L’expérience de Jameson avec un diagnostic tardif est courante. Le Bureau de santé rapporte que de nombreuses maladies à transmission vectorielle présentent des symptômes vagues, semblables à ceux de la grippe, que les patients et les prestataires de soins de santé peuvent ne pas reconnaître immédiatement. Au moment où Jameson a reçu un traitement approprié, il avait développé des symptômes chroniques qui l’affectent encore aujourd’hui.
« C’est pourquoi ce travail de surveillance est important, » souligne le Dr Arra. « Lorsque nous comprenons où les risques sont les plus élevés, nous pouvons alerter à la fois le public et les prestataires de soins de santé pour qu’ils soient vigilants. »

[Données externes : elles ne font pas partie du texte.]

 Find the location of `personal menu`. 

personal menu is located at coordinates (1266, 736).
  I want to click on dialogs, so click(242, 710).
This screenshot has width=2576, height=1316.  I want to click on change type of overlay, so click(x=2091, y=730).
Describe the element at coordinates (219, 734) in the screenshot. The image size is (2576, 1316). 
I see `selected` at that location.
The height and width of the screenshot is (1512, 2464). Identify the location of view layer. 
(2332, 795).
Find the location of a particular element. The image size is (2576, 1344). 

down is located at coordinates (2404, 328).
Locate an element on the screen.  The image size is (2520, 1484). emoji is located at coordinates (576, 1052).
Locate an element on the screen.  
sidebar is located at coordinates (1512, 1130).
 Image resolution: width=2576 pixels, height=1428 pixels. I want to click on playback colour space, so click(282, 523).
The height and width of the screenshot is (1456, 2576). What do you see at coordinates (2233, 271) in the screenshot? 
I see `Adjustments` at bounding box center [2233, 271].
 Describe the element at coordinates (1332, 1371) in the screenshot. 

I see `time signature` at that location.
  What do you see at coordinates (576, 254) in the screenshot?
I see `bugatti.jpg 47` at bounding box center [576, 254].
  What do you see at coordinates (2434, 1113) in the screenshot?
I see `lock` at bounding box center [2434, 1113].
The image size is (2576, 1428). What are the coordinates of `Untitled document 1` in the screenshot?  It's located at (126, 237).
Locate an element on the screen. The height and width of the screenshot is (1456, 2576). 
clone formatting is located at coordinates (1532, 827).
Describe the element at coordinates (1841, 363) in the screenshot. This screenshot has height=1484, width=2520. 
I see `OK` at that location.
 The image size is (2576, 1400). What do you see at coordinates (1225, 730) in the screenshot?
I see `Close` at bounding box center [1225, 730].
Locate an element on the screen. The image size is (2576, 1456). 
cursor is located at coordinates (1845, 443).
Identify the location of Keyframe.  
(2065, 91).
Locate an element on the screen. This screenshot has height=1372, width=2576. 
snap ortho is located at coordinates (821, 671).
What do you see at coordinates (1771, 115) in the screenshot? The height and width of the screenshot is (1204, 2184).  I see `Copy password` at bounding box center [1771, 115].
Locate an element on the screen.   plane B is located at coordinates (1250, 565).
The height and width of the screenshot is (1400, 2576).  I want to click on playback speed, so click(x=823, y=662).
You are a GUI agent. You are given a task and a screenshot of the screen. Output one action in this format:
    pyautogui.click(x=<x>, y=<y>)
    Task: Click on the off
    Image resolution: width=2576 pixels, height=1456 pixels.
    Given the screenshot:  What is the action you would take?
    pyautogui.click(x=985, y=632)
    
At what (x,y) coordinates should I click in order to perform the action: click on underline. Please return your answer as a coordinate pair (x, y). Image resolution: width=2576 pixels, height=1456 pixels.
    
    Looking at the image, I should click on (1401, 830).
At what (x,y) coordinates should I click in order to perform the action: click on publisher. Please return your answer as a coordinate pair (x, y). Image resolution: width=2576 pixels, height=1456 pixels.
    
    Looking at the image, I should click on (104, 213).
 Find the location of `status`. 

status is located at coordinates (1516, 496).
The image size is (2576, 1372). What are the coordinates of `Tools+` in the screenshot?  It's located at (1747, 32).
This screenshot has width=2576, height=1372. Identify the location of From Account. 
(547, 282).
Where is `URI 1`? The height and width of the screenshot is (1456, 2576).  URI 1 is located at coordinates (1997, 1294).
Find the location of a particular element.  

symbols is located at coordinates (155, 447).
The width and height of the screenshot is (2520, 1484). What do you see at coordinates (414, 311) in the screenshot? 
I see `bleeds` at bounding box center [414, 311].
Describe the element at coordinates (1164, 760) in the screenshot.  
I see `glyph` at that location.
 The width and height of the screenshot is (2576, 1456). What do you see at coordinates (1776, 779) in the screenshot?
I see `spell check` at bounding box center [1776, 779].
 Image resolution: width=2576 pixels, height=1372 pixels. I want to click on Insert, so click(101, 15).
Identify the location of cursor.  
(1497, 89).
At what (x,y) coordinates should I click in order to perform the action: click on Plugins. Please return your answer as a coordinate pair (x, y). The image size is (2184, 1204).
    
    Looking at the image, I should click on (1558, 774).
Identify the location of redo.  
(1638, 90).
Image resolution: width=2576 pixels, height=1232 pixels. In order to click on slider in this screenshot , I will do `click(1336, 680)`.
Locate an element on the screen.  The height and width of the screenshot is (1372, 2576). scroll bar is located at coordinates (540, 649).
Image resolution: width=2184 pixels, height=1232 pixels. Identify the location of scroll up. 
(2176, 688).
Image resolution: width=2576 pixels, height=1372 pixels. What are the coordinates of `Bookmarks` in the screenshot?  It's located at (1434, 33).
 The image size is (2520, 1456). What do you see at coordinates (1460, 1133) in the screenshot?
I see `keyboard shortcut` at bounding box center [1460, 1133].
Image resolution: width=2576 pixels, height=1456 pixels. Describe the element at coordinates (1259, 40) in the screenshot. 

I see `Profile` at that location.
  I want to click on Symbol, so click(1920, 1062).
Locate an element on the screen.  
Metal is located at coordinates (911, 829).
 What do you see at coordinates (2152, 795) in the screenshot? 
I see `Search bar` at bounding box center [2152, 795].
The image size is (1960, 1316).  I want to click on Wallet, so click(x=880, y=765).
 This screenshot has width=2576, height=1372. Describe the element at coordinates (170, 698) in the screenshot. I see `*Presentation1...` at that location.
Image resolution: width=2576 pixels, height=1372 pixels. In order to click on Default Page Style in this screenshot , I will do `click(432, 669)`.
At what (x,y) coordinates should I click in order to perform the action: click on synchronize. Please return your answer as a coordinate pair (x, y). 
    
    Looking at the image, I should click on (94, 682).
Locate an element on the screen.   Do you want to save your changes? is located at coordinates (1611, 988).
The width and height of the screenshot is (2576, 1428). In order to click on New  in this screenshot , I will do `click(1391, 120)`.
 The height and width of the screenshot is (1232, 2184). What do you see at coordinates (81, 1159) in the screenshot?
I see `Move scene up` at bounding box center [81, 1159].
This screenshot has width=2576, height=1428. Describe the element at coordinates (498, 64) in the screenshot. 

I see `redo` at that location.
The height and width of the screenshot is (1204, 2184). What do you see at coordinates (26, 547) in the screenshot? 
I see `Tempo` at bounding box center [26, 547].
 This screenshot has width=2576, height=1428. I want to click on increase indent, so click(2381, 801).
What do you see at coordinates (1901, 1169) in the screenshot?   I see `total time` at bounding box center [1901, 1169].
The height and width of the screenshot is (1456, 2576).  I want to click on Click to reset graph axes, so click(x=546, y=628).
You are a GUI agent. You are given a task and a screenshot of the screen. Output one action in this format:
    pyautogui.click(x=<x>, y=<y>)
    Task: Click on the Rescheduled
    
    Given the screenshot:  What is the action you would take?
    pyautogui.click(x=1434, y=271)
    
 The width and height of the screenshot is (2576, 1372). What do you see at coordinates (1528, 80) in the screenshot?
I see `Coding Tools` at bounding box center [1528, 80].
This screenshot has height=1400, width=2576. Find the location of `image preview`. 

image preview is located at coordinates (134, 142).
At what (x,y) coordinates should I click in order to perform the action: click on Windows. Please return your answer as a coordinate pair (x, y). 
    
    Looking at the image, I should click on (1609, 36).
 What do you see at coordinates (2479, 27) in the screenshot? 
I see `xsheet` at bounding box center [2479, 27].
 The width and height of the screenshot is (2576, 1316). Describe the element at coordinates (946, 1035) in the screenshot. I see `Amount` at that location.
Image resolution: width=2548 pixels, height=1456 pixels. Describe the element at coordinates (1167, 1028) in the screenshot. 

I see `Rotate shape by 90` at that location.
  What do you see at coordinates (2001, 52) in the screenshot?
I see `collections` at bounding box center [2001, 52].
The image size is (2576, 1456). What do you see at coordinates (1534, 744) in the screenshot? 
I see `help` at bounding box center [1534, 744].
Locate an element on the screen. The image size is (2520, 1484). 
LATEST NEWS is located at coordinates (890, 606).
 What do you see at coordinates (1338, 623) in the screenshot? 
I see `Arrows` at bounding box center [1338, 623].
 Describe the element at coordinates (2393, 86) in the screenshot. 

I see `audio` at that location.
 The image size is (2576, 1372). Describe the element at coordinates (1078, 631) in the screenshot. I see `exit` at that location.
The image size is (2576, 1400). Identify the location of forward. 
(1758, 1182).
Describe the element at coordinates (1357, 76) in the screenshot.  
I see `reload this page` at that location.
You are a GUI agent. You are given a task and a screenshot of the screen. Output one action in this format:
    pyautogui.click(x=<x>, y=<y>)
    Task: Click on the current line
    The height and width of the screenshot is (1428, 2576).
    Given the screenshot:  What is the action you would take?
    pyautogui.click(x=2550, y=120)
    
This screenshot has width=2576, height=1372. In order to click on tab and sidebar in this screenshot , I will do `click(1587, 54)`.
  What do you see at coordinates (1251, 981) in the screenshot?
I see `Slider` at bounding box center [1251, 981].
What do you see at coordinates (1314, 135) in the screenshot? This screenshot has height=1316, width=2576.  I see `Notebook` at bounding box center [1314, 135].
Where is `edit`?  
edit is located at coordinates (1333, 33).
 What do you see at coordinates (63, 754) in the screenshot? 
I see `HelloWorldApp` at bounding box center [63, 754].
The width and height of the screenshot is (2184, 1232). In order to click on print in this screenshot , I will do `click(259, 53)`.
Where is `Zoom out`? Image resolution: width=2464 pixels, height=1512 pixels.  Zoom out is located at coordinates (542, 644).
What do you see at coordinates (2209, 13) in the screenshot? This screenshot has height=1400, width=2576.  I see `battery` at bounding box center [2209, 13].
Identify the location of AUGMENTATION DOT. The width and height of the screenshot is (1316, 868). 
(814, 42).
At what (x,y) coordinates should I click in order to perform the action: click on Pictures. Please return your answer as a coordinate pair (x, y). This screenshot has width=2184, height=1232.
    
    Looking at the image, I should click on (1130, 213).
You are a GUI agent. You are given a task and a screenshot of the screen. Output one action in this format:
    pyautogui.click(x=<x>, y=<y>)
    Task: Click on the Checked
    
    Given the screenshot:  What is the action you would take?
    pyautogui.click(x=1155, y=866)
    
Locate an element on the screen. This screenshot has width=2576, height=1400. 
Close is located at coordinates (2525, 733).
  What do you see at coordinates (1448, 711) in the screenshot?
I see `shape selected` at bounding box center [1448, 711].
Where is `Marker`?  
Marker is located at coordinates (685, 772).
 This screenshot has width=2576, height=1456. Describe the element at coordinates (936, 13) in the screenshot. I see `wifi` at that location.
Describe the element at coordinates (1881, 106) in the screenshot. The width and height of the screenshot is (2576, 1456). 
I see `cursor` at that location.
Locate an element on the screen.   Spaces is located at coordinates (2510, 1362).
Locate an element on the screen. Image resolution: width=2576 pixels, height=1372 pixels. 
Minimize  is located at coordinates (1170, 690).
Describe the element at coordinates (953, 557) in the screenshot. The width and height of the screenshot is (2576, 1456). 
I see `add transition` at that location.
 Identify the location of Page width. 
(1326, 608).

En quittant Grey Bruce ce soir-là, j’ai remarqué plusieurs panneaux routiers avertissant les visiteurs des habitats de tiques. Les messages étaient simples mais efficaces : « Les tiques sont ici. Protégez-vous. » J’ai été frappé par le fait que cet équilibre entre sensibilisation et alarmisme exemplifie une bonne communication en santé publique – informative sans induire de panique.
Avec les maladies à transmission vectorielle qui devraient poursuivre leur expansion vers le nord à mesure que les températures augmentent, le travail effectué à Grey Bruce offre de précieuses leçons pour les communautés de tout le Canada. En combinant surveillance scientifique, éducation communautaire et formation des prestataires de soins de santé, les responsables de la santé publique renforcent la résilience face aux menaces émergentes.
La piqûre de moustique sur mon bras s’était estompée en une petite bosse rouge – un inconvénient mineur aujourd’hui, mais un rappel des risques invisibles que nous naviguons dans notre environnement changeant. Pour l’équipe dévouée de Grey Bruce, chaque piqûre évitée représente une petite victoire dans une bataille plus large pour protéger la santé publique dans un monde qui se réchauffe.